* **Dataset content**

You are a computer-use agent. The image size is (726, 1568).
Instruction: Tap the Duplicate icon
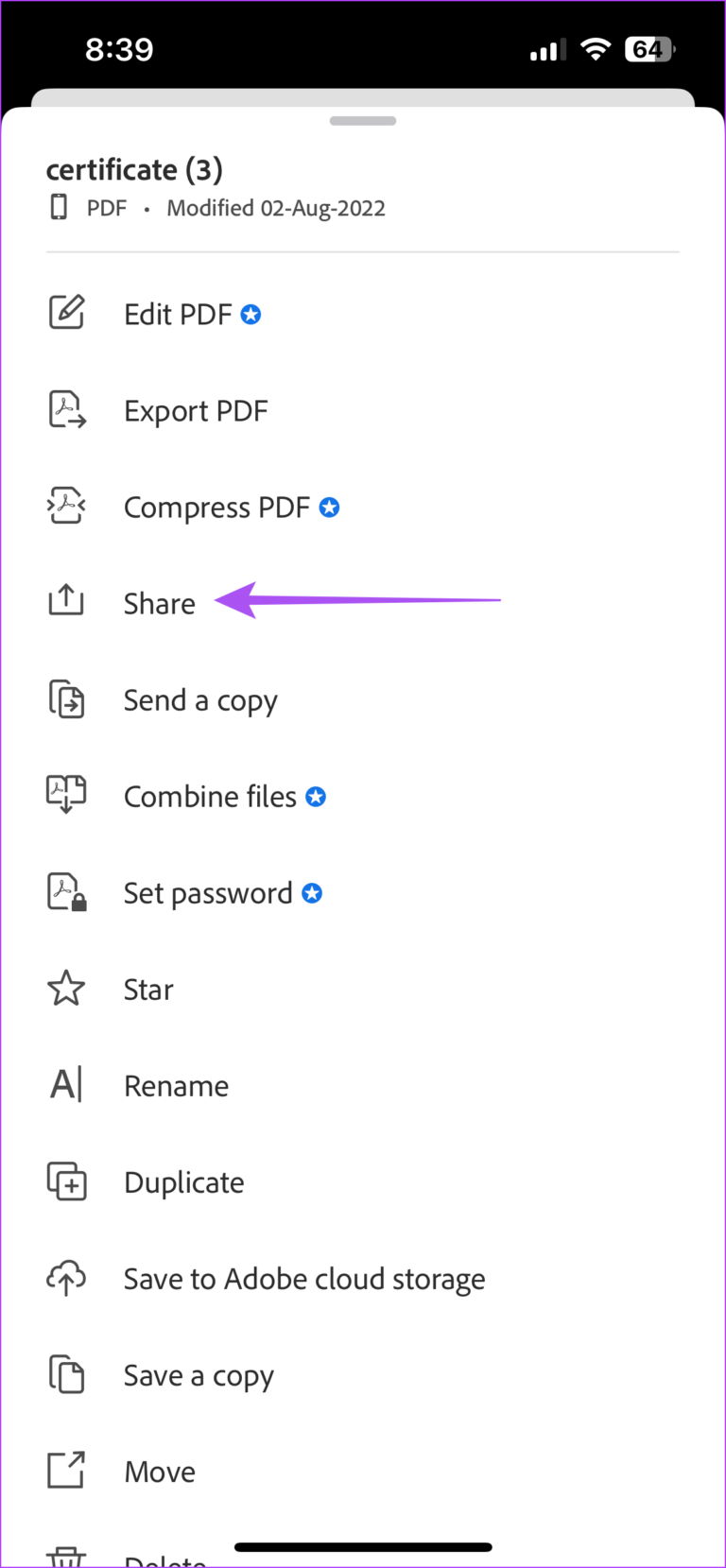[65, 1180]
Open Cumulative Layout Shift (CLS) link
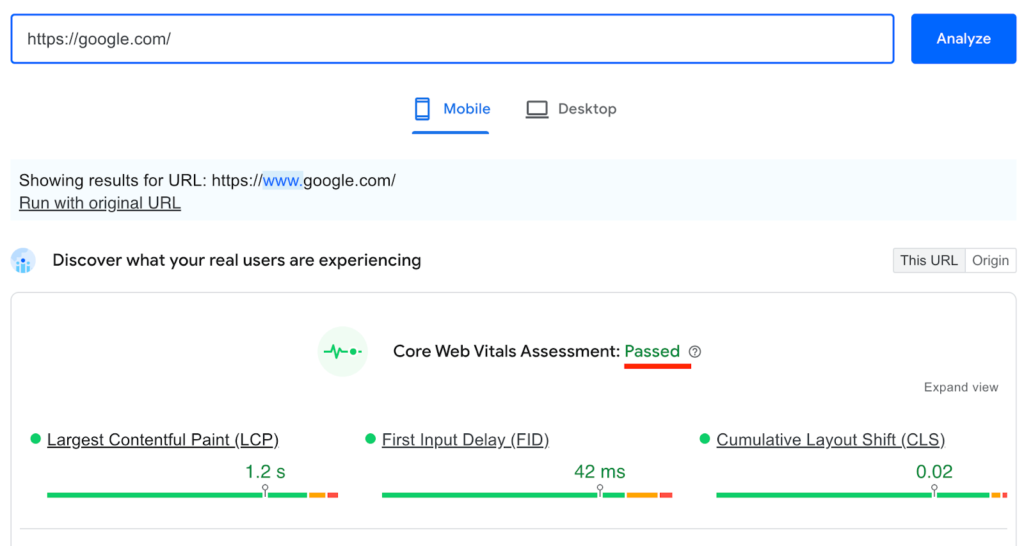The width and height of the screenshot is (1024, 546). point(830,440)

* **Directions for this task**
When you repeat the listing, keep it exact and leave the pictures behind.

* **Result of the task**
You are a computer-use agent. The image size is (726, 1568).
Instruction: Tap the Duplicate icon
[65, 1180]
Open Cumulative Layout Shift (CLS) link
The width and height of the screenshot is (1024, 546). point(830,440)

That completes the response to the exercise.